■ **SUPPLIED DATA**:
►
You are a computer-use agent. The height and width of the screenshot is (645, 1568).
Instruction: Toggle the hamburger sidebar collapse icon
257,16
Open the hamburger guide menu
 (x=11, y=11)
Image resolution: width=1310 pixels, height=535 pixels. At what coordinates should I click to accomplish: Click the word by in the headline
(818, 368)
◄
►
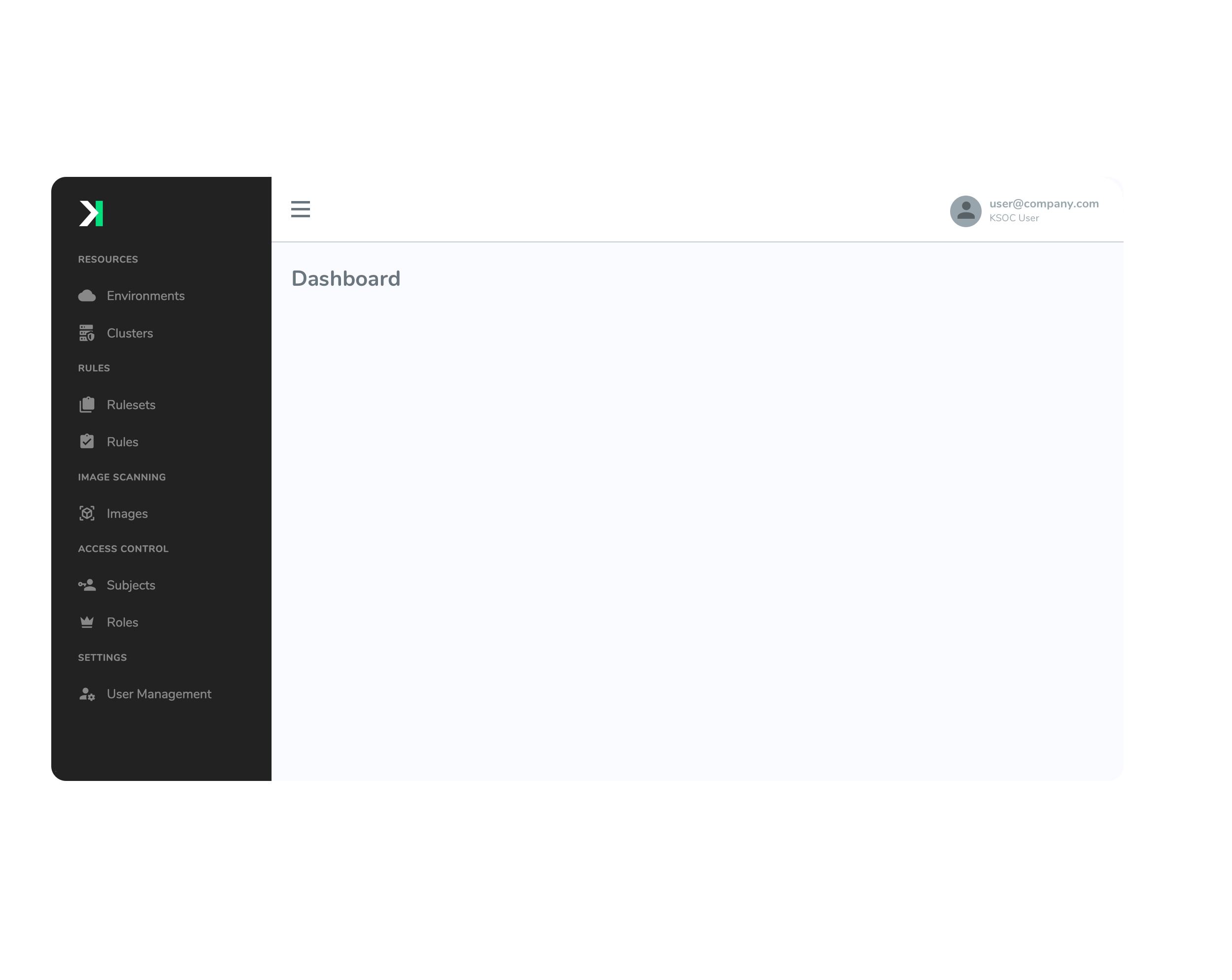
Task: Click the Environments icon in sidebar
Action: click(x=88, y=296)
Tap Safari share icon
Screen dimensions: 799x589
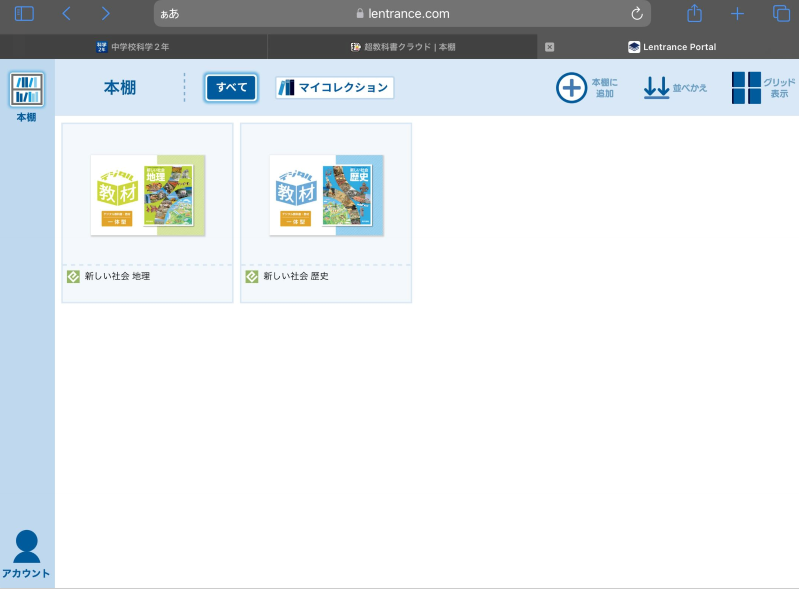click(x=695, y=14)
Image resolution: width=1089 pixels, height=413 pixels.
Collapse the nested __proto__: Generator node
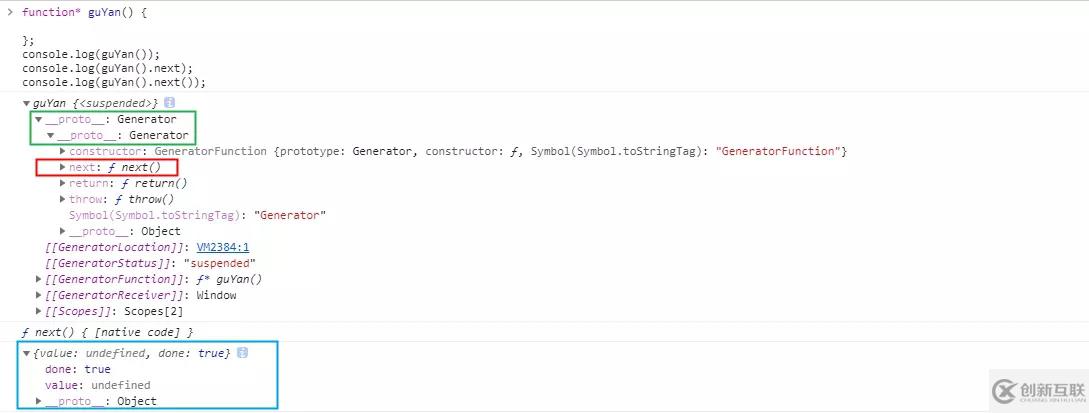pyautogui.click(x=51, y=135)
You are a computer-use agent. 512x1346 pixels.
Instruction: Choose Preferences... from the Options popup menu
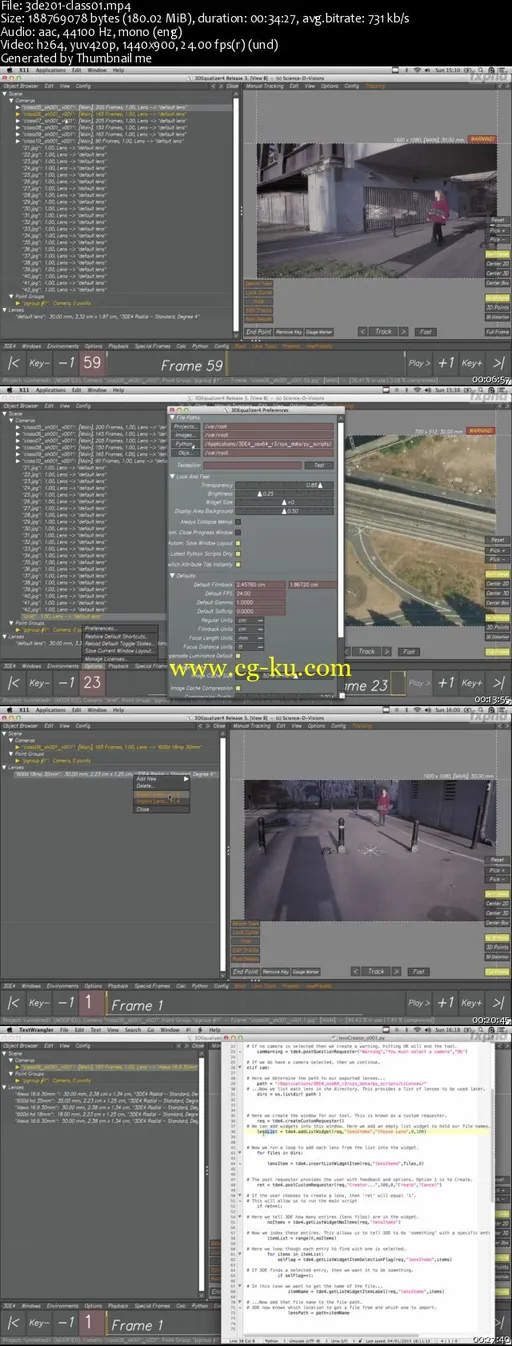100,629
◄
►
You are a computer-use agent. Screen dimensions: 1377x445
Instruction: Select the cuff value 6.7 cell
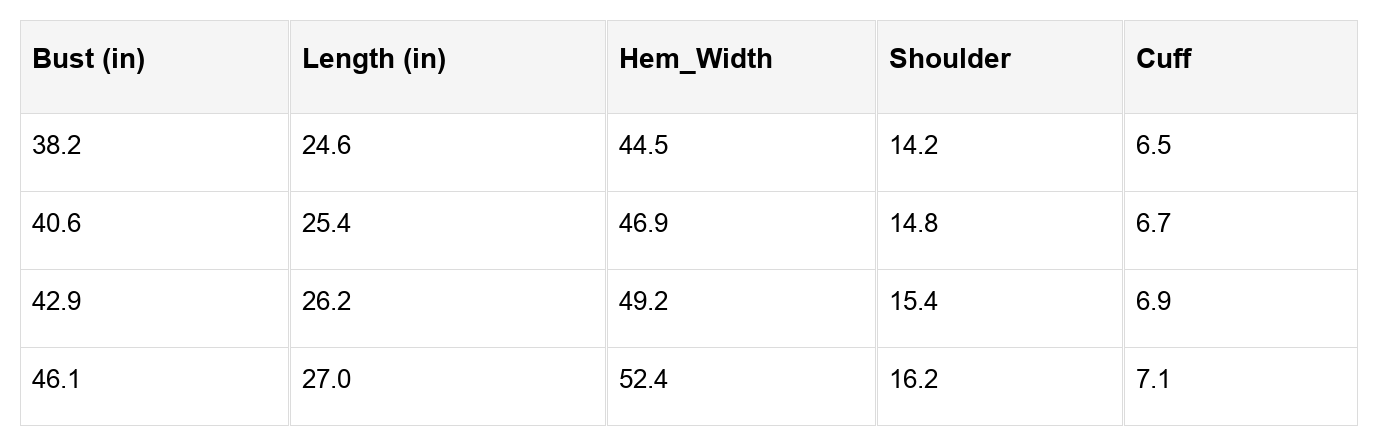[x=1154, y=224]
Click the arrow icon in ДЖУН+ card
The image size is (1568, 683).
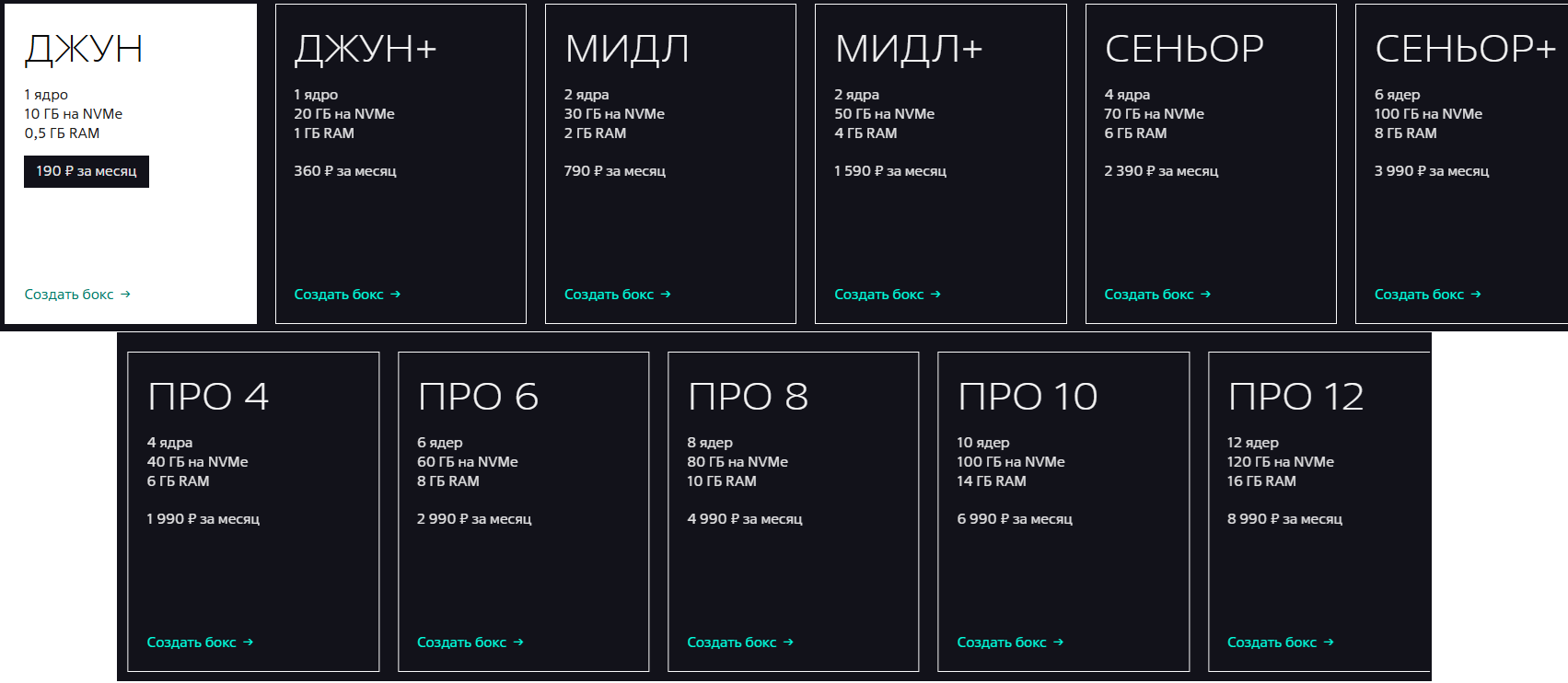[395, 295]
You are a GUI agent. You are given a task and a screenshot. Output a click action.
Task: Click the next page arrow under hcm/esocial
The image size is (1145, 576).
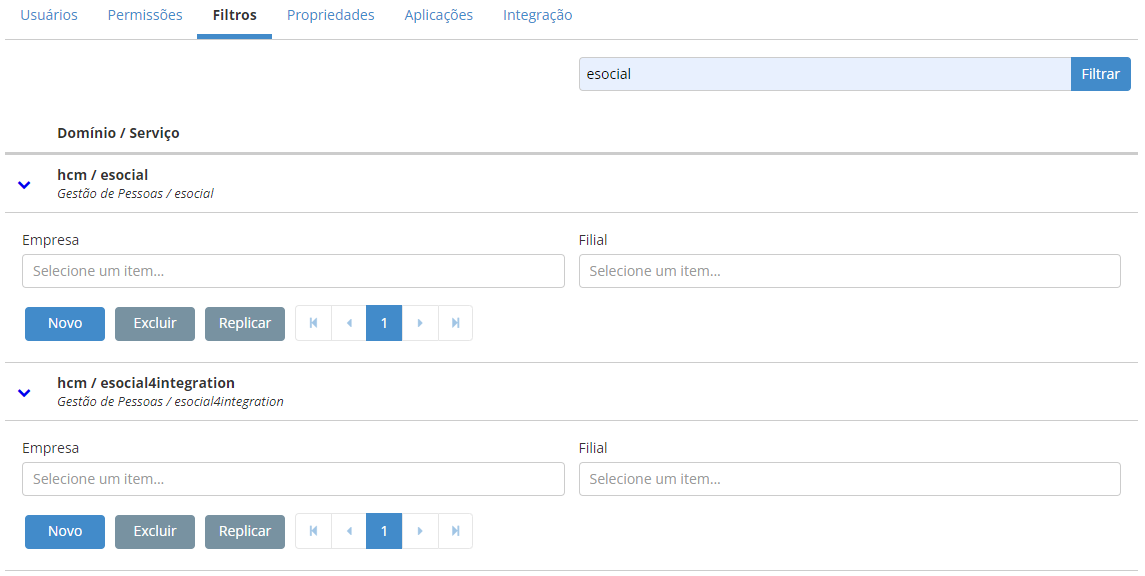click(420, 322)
◄
■ **EXERCISE PROMPT**: Count the lines of the data above where the string "agent" shows up; reply with the number only.

■ **WORKED SOLUTION**: 4